Tuesday, 19 January, 2016

The Science and Entertainment Exchange might be just the resource that writers of science fiction novels and screenplays need, and is made up of two thousand seven hundred scientists, who stand ready to help make manuscripts and scripts more “plausible-ish”.

The Exchange’s Mr. Loverd acknowledges getting the minutiae correct services “that small percentage of the population that can understand this stuff.” But writers face fans who have turned the Web into an accountability tool. And shows like “MythBusters” have popularized movie-science debunking. There are also academic critiques. The 2013 space drama “Gravity” was a hit, but astrophysicist Neil deGrasse Tyson publicly raised questions: Why did satellite debris orbit east to west, and why didn’t Sandra Bullock’s hair float in zero-G? The movie makers, Dr. Tyson says in an email, “needed that twist of reality to intensify the story.”

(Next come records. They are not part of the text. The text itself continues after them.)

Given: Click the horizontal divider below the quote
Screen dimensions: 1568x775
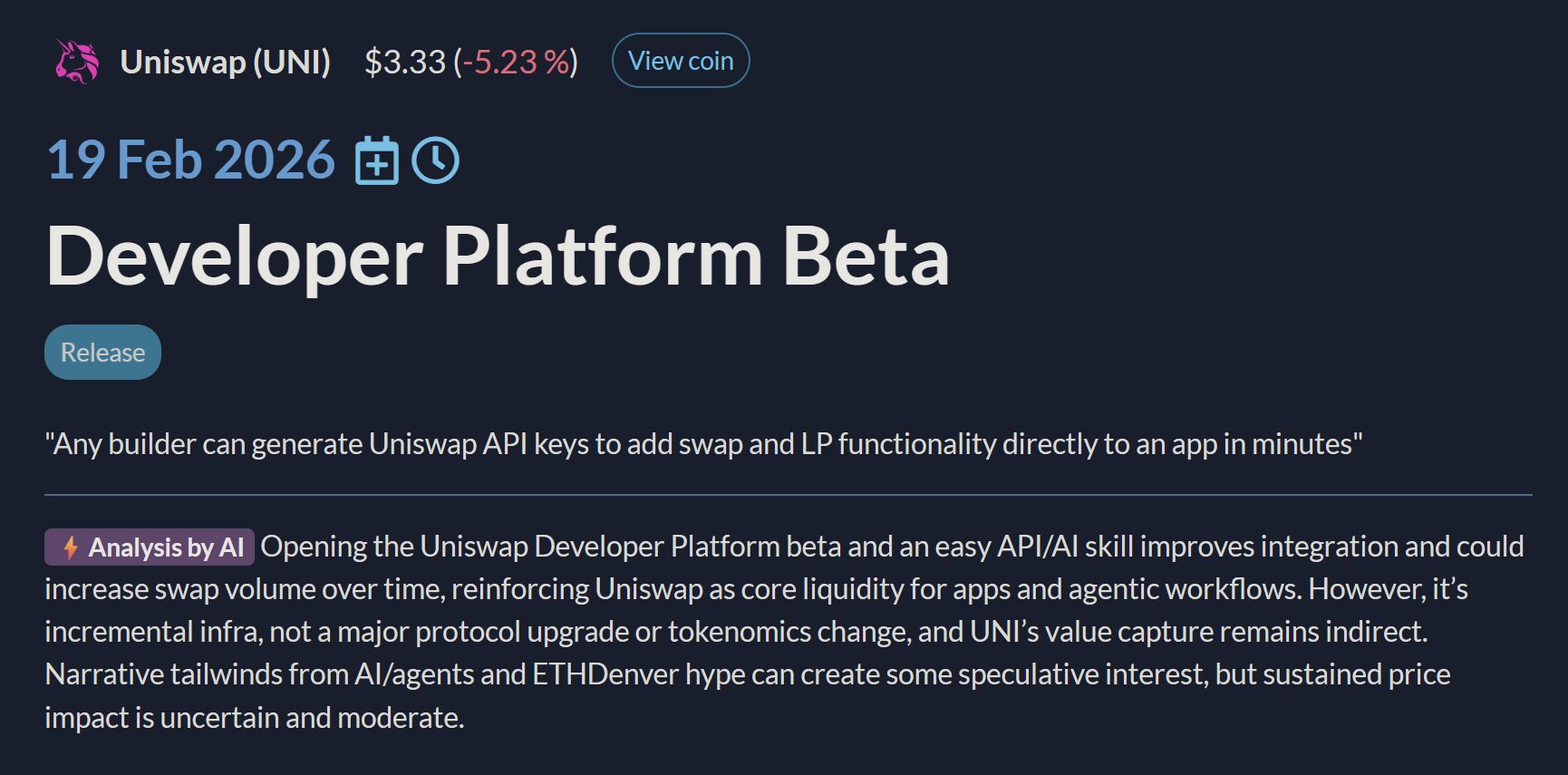Looking at the screenshot, I should 789,495.
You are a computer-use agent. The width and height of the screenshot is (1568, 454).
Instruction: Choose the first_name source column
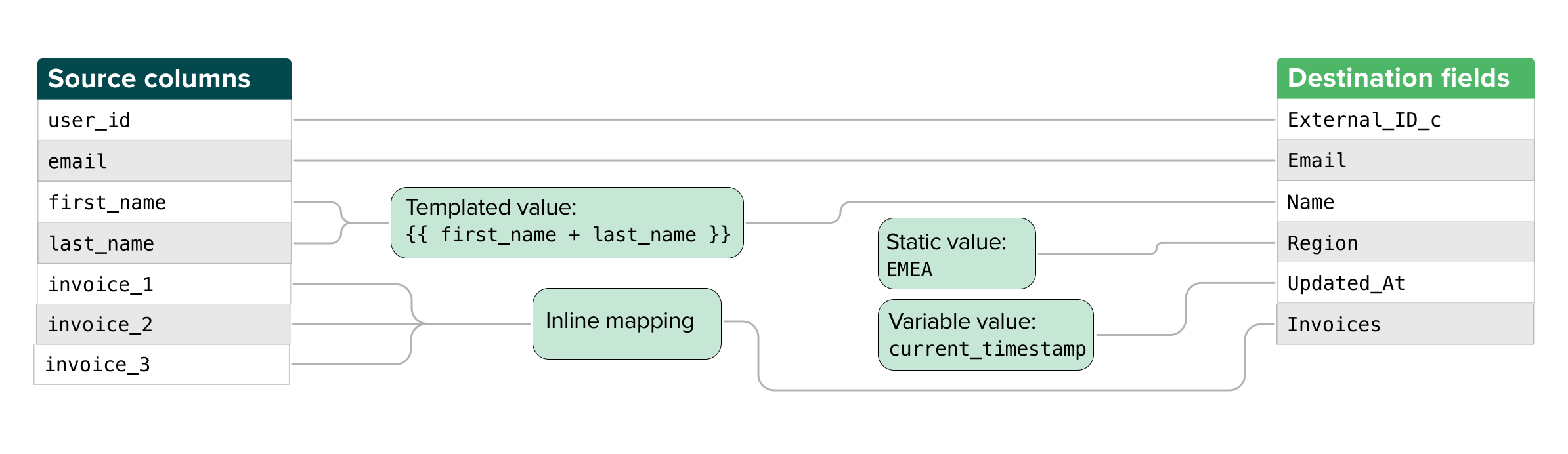(164, 203)
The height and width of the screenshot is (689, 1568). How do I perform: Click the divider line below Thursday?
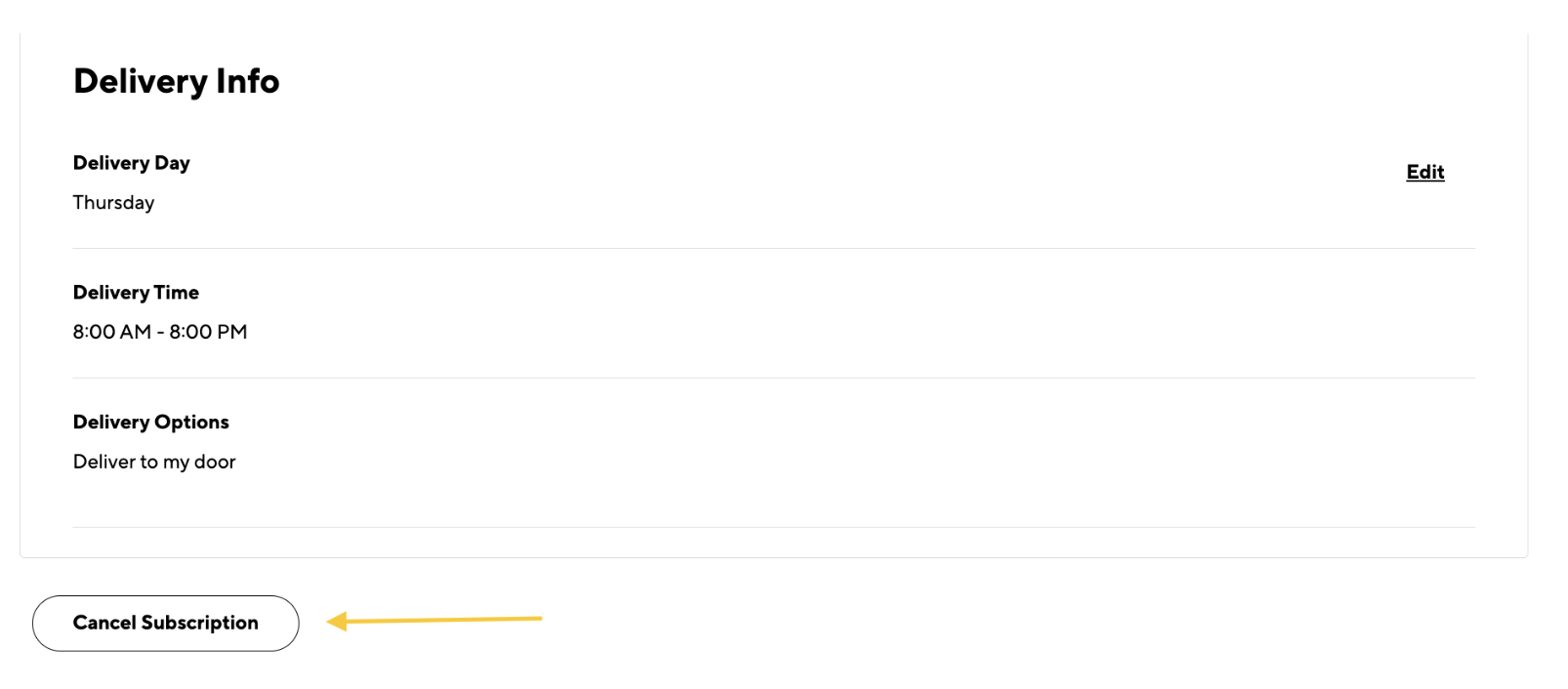click(x=773, y=249)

Science fiction seems to have science become non-fiction, and if the science thereof doesn’t stand up to scrutiny, sci-fi writers may find themselves in hot water. It’s a topic that’s near and dear, given I’m writing a manuscript that has a decent sci-fi element.

I’m trying to ensure accuracy where possible, but I’m afraid when it comes to faster than light travel, I’ll be dropping the ball.